それがどの程度のものなのか、しっかりと分かっておくのは確かに重要な話だろうと思ったからだ。
「わかったよ。それで、ようのほうなんだが」
「あぁ、そうですね。依頼完了の報告ではないということは……素材の売却でしょうか?」
特に説明をしなくとも理解してくれるあたり、やはり五年目を迎える冒険者組合職員と言うものは察しもよくなってくるらしい。
俺は頷いて、
「ああ。ただ、ものがものだ。ふつうのかいたいべやではさすがに……」
「そうですよね。それに、もしかして量もありますか? たしか、大きめの魔法の袋を借りてましたよね、レントさん」
「ああ。かなりおおい」
正確にはかなり大きい、だが、それはここではいいだろう。
聞き耳を立てている冒険者がいないとも限らないし、あとで絡まれたくはないしな。
シェイラは俺の言葉に頷いて、
「でしたら、裏の解体場の方がいいでしょうね。ご案内します……」
そう言って、シェイラは近くにいた職員と受付仕事を交代して立ち上がり、歩き始めた。
俺はその後ろについていく。
◆◇◆◇◆
冒険者組合には、魔物の解体をするための部屋がいくつかあるが、そこはあくまで簡易的なもので、どちらかと言うと解体そのものよりすでに解体されたものや、依頼の品の鑑定のために使われることが多い。
一般的には、ある程度以上の大きな魔物の解体や、数がある場合には、冒険者組合の裏に併設されている解体場の方で行われるのが普通だ。
解体を代行してくれるのはむしろこちら側であり、常に解体仕事を専門にする者たちがそこで作業をしている。
引退した冒険者や肉屋などからの出向などが多いが、皆、一般の冒険者とは比べ物にならないほどの解体の知識と技能を持っていて、自分で解体が出来なかったり、大きさや数の問題で自分で行うのが厳しいと言う場合には手数料を支払って解体を頼む。
俺は冒険者の中ではかなり真面目に解体について学んだ経験があるうえ、解体仕事も故郷の村で数をこなしているのでかなり得意な方だが、流石にタラスクの解体となると話は変わってくる。
量や大きさ、それに固さもさることながら、体に強力な猛毒を持っている関係上、おいそれとそこら辺で解体するという訳にはいかないからだ。
俺は毒が効かないので、俺自身についてはそれでも問題ないだろうが、街中で解体して土に染み込み地下水にまで浸透して、ある日突然原因不明の集団毒死事件が、では困るのだ。
ここでなら、そう言ったことについても十分に対策がされているので安心して任せられるのである。
「……ダリオさん! ダリオさーん!」
解体場の入り口に辿り着くと、その開け放たれた入り口からシェイラが中に向かってそう叫んだ。
用途の関係でかなり広い建物なので、それくらいの声で呼びかけないと聞こえない位置にいるのが日常茶飯事だからである。
そして、何度目かの呼びかけで、
「おう! ちょっと待ってろ!」
と、野太い男の声が聞こえてきて、それからしばらくして、一人の屈強な男がこちらにやってきた。
この解体場の責任者の一人である、ダリオ・コスタである。
生前は何度となく面識があったが、今の俺を見て流石にレント・ファイナだとは分からないようだ。
「待たせてすまんな……今日は少し豚鬼が多めに運ばれてきて、かなり人手が不足してるんだ。
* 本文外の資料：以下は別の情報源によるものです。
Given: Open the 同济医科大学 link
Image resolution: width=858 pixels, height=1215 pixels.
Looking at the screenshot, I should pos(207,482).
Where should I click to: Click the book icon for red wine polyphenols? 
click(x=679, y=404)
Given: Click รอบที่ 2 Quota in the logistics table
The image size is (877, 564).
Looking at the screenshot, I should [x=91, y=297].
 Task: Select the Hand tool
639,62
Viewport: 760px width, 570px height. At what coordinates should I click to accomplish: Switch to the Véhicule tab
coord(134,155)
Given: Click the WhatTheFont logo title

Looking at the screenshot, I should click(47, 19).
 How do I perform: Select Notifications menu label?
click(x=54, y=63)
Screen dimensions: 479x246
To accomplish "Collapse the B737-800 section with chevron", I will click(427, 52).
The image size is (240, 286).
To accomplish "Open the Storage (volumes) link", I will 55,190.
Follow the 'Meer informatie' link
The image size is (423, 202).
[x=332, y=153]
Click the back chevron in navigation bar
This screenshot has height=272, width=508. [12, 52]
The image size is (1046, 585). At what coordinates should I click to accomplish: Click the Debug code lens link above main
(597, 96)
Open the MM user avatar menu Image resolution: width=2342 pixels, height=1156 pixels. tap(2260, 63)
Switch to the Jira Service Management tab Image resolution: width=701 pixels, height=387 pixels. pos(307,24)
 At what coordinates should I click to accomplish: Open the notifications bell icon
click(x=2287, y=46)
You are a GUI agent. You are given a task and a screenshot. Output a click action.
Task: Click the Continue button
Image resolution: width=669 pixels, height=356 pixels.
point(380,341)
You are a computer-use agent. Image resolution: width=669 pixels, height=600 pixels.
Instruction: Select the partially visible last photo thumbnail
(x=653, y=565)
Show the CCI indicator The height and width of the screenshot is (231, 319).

どこでも豚鬼肉は珍重されているからなぁ」
どうやら、作業を切り上げてきてくれたらしい。
しかし豚鬼か。
大量に持ってこれるものはそれほど多くないとはいえ、全くいないわけでもない。
それに、需要があるときは肉屋から直接依頼が出されて報酬や引き取り額が高騰することもある。
おそらく今は、そういう時期なのだろう。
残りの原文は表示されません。